Tariff policies continue to be adjusted on the fly, and absolutely no one knows how all this will play out in the end. Toy and apparel makers will be deeply impacted given how much of their goods come from China. Given roughly half of all furniture comes to the U.S. via China, that industry will have major issues. The near 60% decline in the stock of RH RH so far in 2025 attests to those challenges. The agricultural complex will face some tough times, especially soybean farmers, given how much of their crop is sent to China.
I spoke to two friends who run restaurants here in Delray Beach over the weekend. Some key items have already become much harder to find, and they worry about increasing costs to their supplies new tariff policies will usher in. I spent Sunday afternoon with another friend watching Rory finally get his Grand Slam by winning the Masters. He is a chief financial officer with a real estate investment trust focused mainly on retail. The recent gyrations of the credit markets have complicated his role, and a planned refinancing has been on hold for now. In addition, several prospective retail tenants that were about to sign long-term leases have pulled out of negotiations at the last minute. It is hard to commit to additional fixed expenses when you do not know what your margins will be going forward.

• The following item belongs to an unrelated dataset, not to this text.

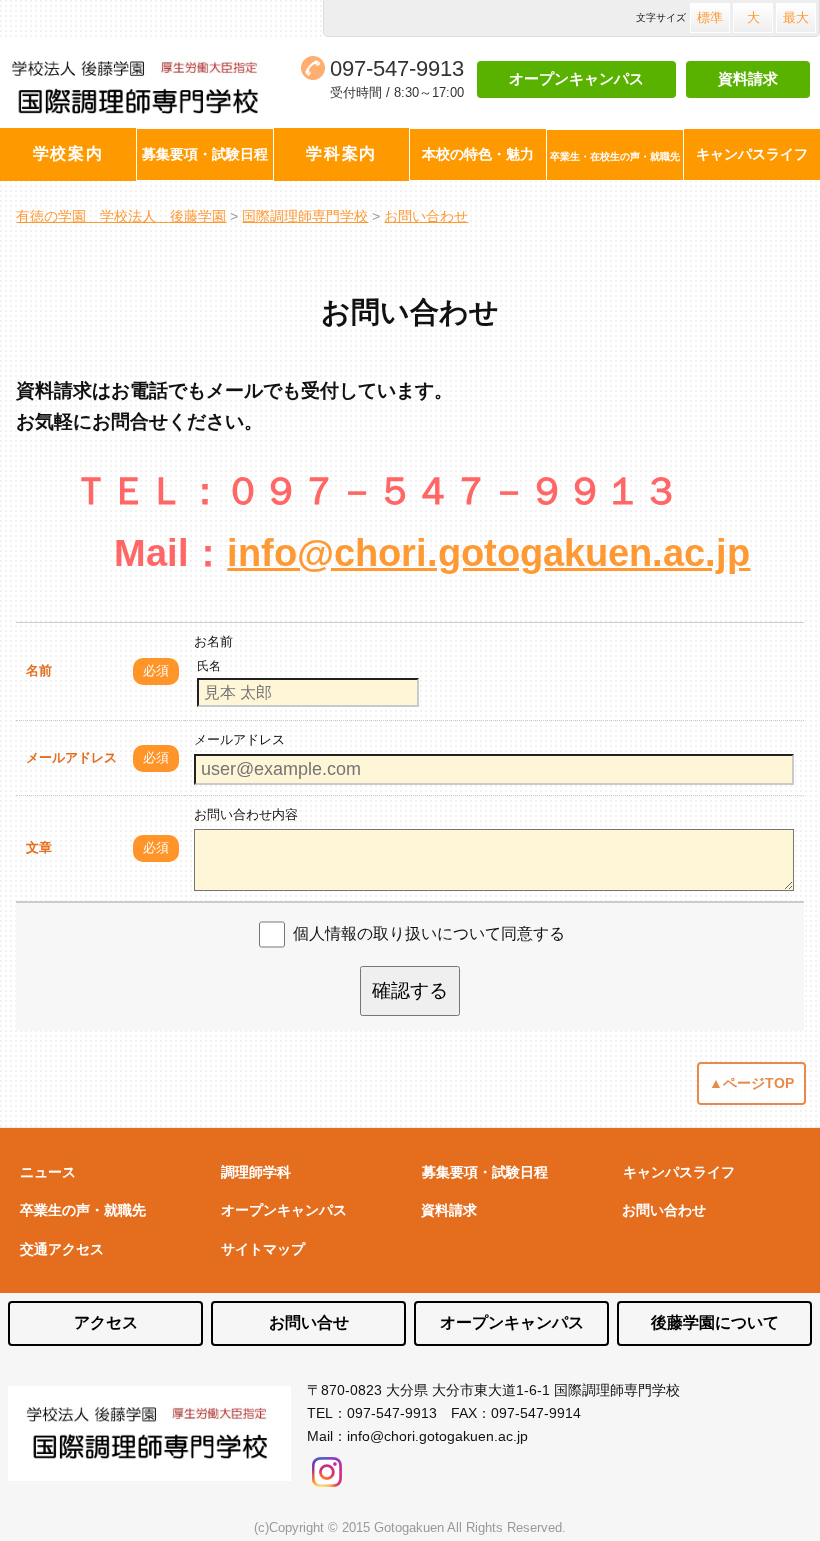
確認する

Not all, however, is gloomy. The recent selloff in crude oil should push gasoline prices down significantly in coming weeks. The southern border is now as secure as it has been in a generation. This should help on the rental inflation front, all things being equaled. The March Bureau of Labor Statistics jobs report came in significantly stronger than expected, but we will have to see what impacts new tariffs will have on the jobs market in the months ahead. The yield on the 10-Year Treasury has quickly rose from just under 4% to close at 4.5% on Friday. But the yield was near 4.8% earlier in January before the new administration was inaugurated it should be noted.

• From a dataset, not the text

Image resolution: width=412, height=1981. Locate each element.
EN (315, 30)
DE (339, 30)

There is always the hope that new trade deals will be agreed to with at least one major trading partner in the coming weeks, or at least enough of a framework to call off the new tariffs pending working out all the details. A major trade agreement would likely trigger a significant rally in the market.
My view remains the markets are likely to be quite volatile in the weeks ahead. Therefore, when the market rallies, I will be rolling some of my covered-call positions forward. When equities sell off, I will deploy some of my dry powder back into the market using covered call orders. I am trying to stick to stocks with reasonable valuations in companies that are profitable, have great balance sheets, and should see manageable or minimal impacts from the emerging trade wars. I highlighted one of these names, Exelixis EXEL, in my weekend column. Wednesday, I will profile some similar ideas as we all try to navigate through a fast-changing macroeconomic backdrop.
At the time of publication, Jensen was long EXEL.